Sorry, Chevy. But I want my kids to laugh and look out the windows and be creative. No contest here. You have it all wrong and I scold you for making parents believe that children should be “seen and not heard.” It is a terrible idea to plug your children into devices so that you can have a quiet ride. Bad, bad, bad.

The second mind bender is in all the coverage of the latest young man to take one of his many guns and shoot up a bunch of people there is NO (at least none I saw or heard, and I looked) referral to the fact that for the last fifteen years, or longer, we have systematically trained our children that shooting things is okay. I’m talking about the hours and hours that many kids, mostly male, spend on video games. The trend toward more violent, more realistic, more interactive has grown. I think a bit of research would show that most, if not all, of the shooters have spent time from an early age in training for a mass murder.

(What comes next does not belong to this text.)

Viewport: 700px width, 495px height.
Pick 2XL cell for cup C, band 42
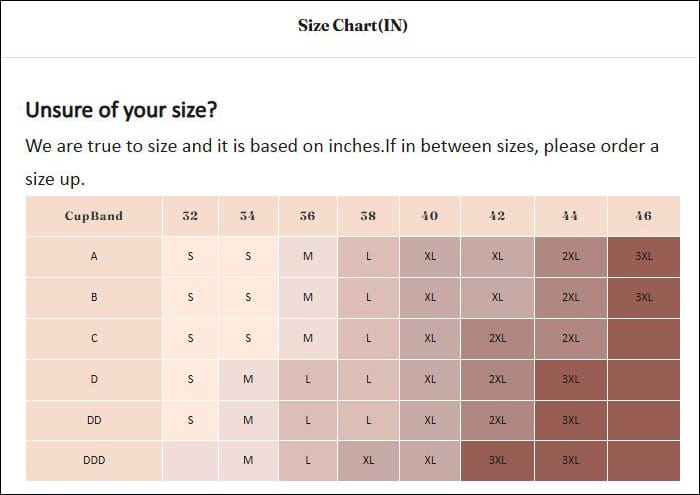[x=497, y=338]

Think about it – how do you build a habit? Increase a skill? By practicing. Then think about how hard it is to BREAK a habit. Eating chocolate, smoking, even biting your nails. Why doesn’t anyone see the huge damage we do by putting very young children, (it used to be five years old, now I think it’s two) in front of “shoot em up” games? We have systematically built the habit that says, neurotically and physically, “It is okay, even fun and entertaining, to shoot things. Or bomb things. Or explode things.” And in these games it is not very clear who is the good guy and who is the bad guy.

Someone with strong moral ethics can make the distinction between game and real life. But put a human under stress and even the smartest, strongest personality can break. And when it breaks it will gravitate, quickly, to those trained habits. And if you think you are monitoring your child’s exposure, look again. What happens when you are not home? When they are at a friends house? Even in the school yard, now that personal phones are the norm.

I won’t comment on gun control, there is enough about that going on.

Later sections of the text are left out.